-- How to complete this task --
Reproduce each line of the material that follows, word for word.
########################################
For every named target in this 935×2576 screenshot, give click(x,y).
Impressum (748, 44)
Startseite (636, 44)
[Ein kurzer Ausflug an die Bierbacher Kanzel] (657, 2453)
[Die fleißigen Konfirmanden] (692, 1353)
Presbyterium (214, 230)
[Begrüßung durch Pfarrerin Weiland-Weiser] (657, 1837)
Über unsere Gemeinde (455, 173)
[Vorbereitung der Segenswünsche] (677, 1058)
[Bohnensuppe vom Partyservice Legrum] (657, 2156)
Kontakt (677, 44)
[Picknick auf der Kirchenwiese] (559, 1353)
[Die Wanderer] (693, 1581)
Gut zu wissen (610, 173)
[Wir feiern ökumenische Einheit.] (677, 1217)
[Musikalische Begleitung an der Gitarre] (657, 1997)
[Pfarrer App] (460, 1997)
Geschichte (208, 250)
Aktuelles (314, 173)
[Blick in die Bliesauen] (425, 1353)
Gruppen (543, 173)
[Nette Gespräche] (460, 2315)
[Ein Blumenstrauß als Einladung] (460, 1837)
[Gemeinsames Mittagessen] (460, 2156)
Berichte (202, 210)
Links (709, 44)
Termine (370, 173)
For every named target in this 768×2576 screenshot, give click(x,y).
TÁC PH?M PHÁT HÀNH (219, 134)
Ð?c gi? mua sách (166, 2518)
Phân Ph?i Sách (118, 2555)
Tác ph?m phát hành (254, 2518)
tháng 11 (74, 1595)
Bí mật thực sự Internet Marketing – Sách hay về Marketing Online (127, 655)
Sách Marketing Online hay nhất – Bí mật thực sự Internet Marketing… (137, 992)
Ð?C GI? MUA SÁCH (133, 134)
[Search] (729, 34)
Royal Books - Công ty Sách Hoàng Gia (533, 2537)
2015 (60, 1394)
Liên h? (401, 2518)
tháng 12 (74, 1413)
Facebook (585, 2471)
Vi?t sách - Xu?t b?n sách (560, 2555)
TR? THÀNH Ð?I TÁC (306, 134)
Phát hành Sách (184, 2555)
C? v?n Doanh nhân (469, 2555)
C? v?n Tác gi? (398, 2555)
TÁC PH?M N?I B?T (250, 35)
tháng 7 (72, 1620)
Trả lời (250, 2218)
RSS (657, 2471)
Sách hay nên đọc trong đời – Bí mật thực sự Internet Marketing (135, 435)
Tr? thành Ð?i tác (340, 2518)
########################################
-- Response area --
For every named target in this 935×2576 screenshot, give click(x,y).
Impressum (748, 44)
Startseite (636, 44)
[Ein kurzer Ausflug an die Bierbacher Kanzel] (657, 2453)
[Die fleißigen Konfirmanden] (692, 1353)
Presbyterium (214, 230)
[Begrüßung durch Pfarrerin Weiland-Weiser] (657, 1837)
Über unsere Gemeinde (455, 173)
[Vorbereitung der Segenswünsche] (677, 1058)
[Bohnensuppe vom Partyservice Legrum] (657, 2156)
Kontakt (677, 44)
[Picknick auf der Kirchenwiese] (559, 1353)
[Die Wanderer] (693, 1581)
Gut zu wissen (610, 173)
[Wir feiern ökumenische Einheit.] (677, 1217)
[Musikalische Begleitung an der Gitarre] (657, 1997)
[Pfarrer App] (460, 1997)
Geschichte (208, 250)
Aktuelles (314, 173)
[Blick in die Bliesauen] (425, 1353)
Gruppen (543, 173)
[Nette Gespräche] (460, 2315)
[Ein Blumenstrauß als Einladung] (460, 1837)
[Gemeinsames Mittagessen] (460, 2156)
Berichte (202, 210)
Links (709, 44)
Termine (370, 173)
For every named target in this 768×2576 screenshot, give click(x,y).
TÁC PH?M PHÁT HÀNH (219, 134)
Ð?c gi? mua sách (166, 2518)
Phân Ph?i Sách (118, 2555)
Tác ph?m phát hành (254, 2518)
tháng 11 (74, 1595)
Bí mật thực sự Internet Marketing – Sách hay về Marketing Online (127, 655)
Sách Marketing Online hay nhất – Bí mật thực sự Internet Marketing… (137, 992)
Ð?C GI? MUA SÁCH (133, 134)
[Search] (729, 34)
Royal Books - Công ty Sách Hoàng Gia (533, 2537)
2015 (60, 1394)
Liên h? (401, 2518)
tháng 12 (74, 1413)
Facebook (585, 2471)
Vi?t sách - Xu?t b?n sách (560, 2555)
TR? THÀNH Ð?I TÁC (306, 134)
Phát hành Sách (184, 2555)
C? v?n Doanh nhân (469, 2555)
C? v?n Tác gi? (398, 2555)
TÁC PH?M N?I B?T (250, 35)
tháng 7 (72, 1620)
Trả lời (250, 2218)
RSS (657, 2471)
Sách hay nên đọc trong đời – Bí mật thực sự Internet Marketing (135, 435)
Tr? thành Ð?i tác (340, 2518)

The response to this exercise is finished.